Formation of vascular-like structures using a chemotaxis-driven multiphase model

TL;DR

This paper introduces a multiphase continuum model that simulates chemotaxis-driven cell patterning, leading to vascular-like structures in vitro, and analyzes key parameters influencing pattern formation.

Contribution

The study develops a biologically-motivated multiphase model capable of long-term pattern formation in 1D and 2D, incorporating chemoattractant-matrix binding and other mechanisms.

Findings

Chemotaxis can induce cell clustering and vascular-like structures.

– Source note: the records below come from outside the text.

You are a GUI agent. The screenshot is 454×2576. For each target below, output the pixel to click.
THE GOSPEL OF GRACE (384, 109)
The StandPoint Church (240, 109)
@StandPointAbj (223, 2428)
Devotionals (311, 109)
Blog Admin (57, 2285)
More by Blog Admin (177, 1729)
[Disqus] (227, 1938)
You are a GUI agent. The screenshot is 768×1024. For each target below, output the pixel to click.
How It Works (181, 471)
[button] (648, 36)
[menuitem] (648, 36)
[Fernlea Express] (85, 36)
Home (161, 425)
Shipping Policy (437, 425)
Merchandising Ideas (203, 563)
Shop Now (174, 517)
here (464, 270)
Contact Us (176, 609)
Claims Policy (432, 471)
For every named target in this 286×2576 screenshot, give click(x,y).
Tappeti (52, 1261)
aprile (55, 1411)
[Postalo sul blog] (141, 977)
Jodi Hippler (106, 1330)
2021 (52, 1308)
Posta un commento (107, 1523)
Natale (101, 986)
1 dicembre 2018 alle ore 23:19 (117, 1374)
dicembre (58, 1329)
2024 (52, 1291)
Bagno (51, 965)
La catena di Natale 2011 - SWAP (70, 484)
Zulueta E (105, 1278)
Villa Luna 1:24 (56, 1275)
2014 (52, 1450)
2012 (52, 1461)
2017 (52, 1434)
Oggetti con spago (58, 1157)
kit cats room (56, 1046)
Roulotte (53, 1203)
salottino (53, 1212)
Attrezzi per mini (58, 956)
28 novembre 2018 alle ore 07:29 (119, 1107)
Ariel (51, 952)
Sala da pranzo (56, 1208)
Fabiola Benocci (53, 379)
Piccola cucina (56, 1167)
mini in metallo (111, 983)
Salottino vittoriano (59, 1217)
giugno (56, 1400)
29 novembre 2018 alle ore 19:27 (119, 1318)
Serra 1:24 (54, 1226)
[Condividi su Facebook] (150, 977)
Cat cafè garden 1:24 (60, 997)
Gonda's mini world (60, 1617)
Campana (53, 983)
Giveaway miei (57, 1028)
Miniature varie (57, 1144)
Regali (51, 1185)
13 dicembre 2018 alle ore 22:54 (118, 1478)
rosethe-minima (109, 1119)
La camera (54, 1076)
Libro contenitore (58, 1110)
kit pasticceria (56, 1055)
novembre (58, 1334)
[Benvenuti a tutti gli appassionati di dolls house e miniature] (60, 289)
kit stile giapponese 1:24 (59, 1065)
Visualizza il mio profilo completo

Parameter sensitivity analysis identifies key factors influencing pattern formation.

Model reproduces biologically plausible vascular patterns in 1D and 2D.

Abstract

We propose a continuum model for pattern formation, based on the multiphase model framework, to explore in vitro cell patterning within an extracellular matrix. We demonstrate that, within this framework, chemotaxis-driven cell migration can lead to formation of cell clusters and vascular-like structures in 1D and 2D respectively. The influence on pattern formation of additional mechanisms commonly included in multiphase tissue models, including cell-matrix traction, contact inhibition, and cell-cell aggregation, are also investigated. Using sensitivity analysis, the relative impact of each model parameter on the simulation outcomes is assessed to identify the key parameters involved. Chemoattractant-matrix binding is further included, motivated by previous experimental studies, and to augment the spatial scale of patterning to within a biologically plausible range. Key findings from the in-depth parameter analysis of the 1D models, both with and without chemoattractant-matrix binding, are demonstrated to translate well to the 2D model, obtaining vascular-like cell patterning for multiple parameter regimes. Overall, we demonstrate a biologically-motivated multiphase model capable of generating long-term pattern formation on a biologically plausible spatial scale both in 1D and 2D, with applications for modelling in vitro vascular network formation.